Розанов создал притчу на ту же тему, но в ином духе: „С лязгом, скрипом, визгом опускается над Русскою Историею железный занавес. — Представление окончилось. Публика встает. — Пора одевать шубы и возвращаться домой. Оглянулись. Ни шуб, ни домов не оказалось“ (427). Театральное понятие „железного занавеса“, опускаемого во время пожара между сценой и публикой, было введено Розановым в политический язык.
Блок вначале попытался жертвенно принять революцию и создал „Двенадцать“. Розанов сразу не принял, увидев в ней разрушение национального уклада жизни, „конец России“. „Былая Русь“… Как это выговорить? А уже выговаривается», — писал он в первом выпуске «Апокалипсиса».
И чем больше он любил Россию, с тем большим остервенением писал о ее «гибели», готов был винить всю русскую историю… И так думал не он один. А. Ремизов в «Слове о погибели Русской Земли» возопил в полном отчаянии: «Ободранный и немой стою в пустыне, где была когда-то Россия. Душа моя запечатана. Все, что у меня было, все растащили, сорвали одежду с меня… Русский народ, что ты сделал? Искал свое счастье и все потерял. Одураченный, плюхнулся свиньей в навоз. Поверил — Кому ты поверил? Ну, пеняй теперь на себя, расплачивайся»[766]. У Ремизова, конечно, гораздо больше риторики, у Розанова больше боли и страдания.
В дни «красного террора» Бунин писал в «Окаянных днях»: «Когда совсем падешь духом от полной безнадежности, ловишь себя на сокровенной мечте, что все-таки настанет же когда-нибудь день отмщения и общего всечеловеческого проклятия теперешним дням. Нельзя жить без этой надежды. Да, но во что можно верить теперь, когда раскрылась такая несказанно страшная правда о человеке?»[767]
В отличие от Ремизова и Бунина, Розанов писал буквально на другой день после октябрьских событий 1917 года, писал в начале ноября того года: «Русь слиняла в два дня. Самое большее — в три. Даже „Новое Время“ нельзя было закрыть так скоро, как закрылась Русь. Поразительно, что она разом рассыпалась вся, до подробностей, до частностей. И собственно, подобного потрясения никогда не бывало, не исключая „Великого переселения народов“. Там была — эпоха, „два или три века“. Здесь — три дня, кажется, даже два» (393).

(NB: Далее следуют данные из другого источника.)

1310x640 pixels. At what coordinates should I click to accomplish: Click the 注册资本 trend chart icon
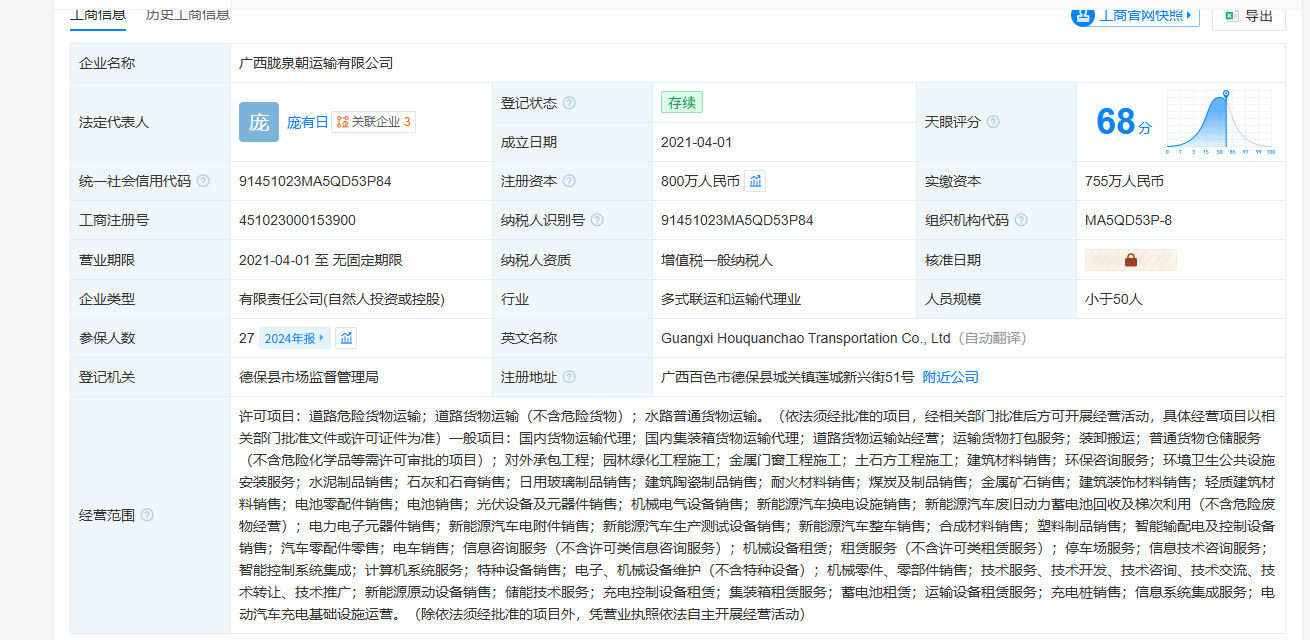(x=756, y=181)
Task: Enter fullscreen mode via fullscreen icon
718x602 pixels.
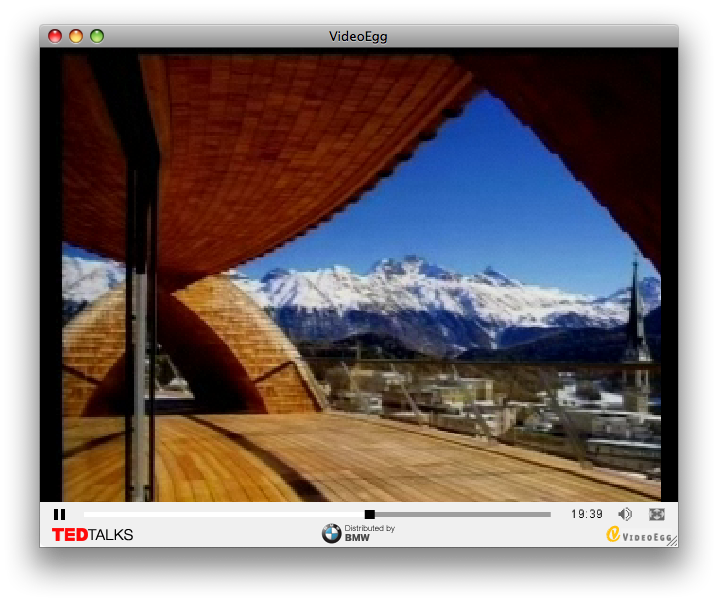Action: (x=657, y=514)
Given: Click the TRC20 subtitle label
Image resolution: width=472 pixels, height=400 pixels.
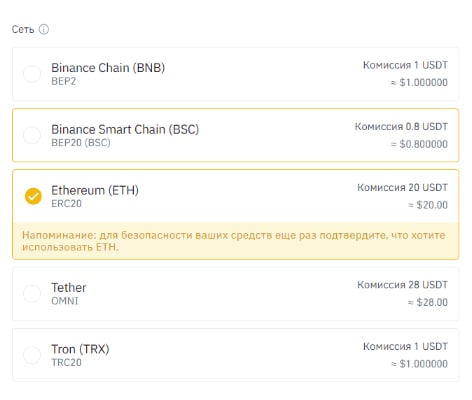Looking at the screenshot, I should pos(66,362).
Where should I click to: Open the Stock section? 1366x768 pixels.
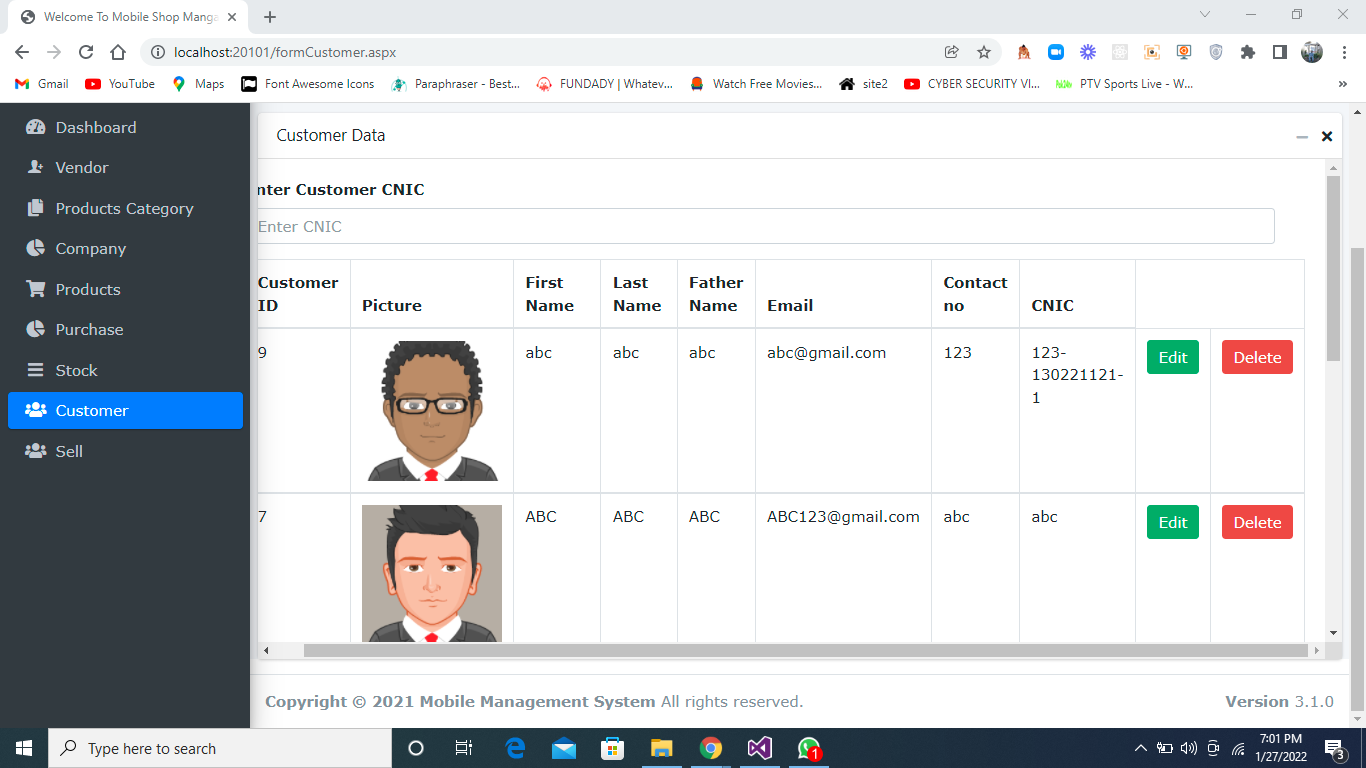click(76, 370)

Еще в книге «Среди художников» Розанов писал, что Тургенев, Толстой, Достоевский, Гончаров и беллетристы-народники, все с поразительным единством возводят в перл нравственной красоты «слабого человека, безвольного человека, в сущности — ничтожного человека, еще страшнее и глубже — безжизненного человека, который не умеет ни бороться, ни жить, ни созидать, ни вообще что-либо делать»[768].

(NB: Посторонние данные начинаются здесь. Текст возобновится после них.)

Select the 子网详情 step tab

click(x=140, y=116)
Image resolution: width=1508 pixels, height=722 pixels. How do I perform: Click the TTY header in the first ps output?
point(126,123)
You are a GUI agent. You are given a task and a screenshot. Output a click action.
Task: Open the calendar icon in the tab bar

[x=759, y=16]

Теперь в «Апокалипсисе нашего времени» он выносит приговор всей русской литературе с суровостью библейского пророка: «Мы, в сущности, играли в литературе. „Так хорошо написал“. И все дело было в том, что „хорошо написал“, а что „написал“ — до этого никому дела не было. По
«Так что же мы умеем?» — вопрошает Розанов и отвечает: «А вот, видите ли, мы умеем „любить“, как Вронский Анну, и Литвинов Ирину, и Лежнев Лизу, и Обломов Ольгу. Боже, но любить нужно в семье; но в семье мы, кажется, не особенно любили».
Никто не писал так прискорбно о русской литературе и, надо думать, никогда не напишет. Но дело было, конечно, не столько в литературе, сколько в скорби по России, пущенной по ветру новыми правителями.
В последующих выпусках «Апокалипсиса» писатель вновь возвращается к той же мысли: «Собственно, никакого сомнения, что Россию убила литература. Из слагающих „разложителей“ России ни одного нет нелитературного происхождения. Трудно представить себе… И, однако, — так» (425).
То же в статьях 1918 года, печатавшихся в журнале В. Р. Ховина «Книжный угол»: «После того как были прокляты помещики у Гоголя и Гончарова („Обломов“), администрация у Щедрина („Господа ташкентцы“) и история („История одного города“), купцы у Островского, духовенство у Лескова („Мелочи архиерейской жизни“) и, наконец, вот самая семья у Тургенева, русскому человеку не осталось ничего любить, кроме прибауток, песенок и сказочек. Отсюда и произошла революция»[769]. У писателя, конечно, свой, писательский взгляд на события, но кто скажет, что взгляд политика или историка всегда глубже и проницательней?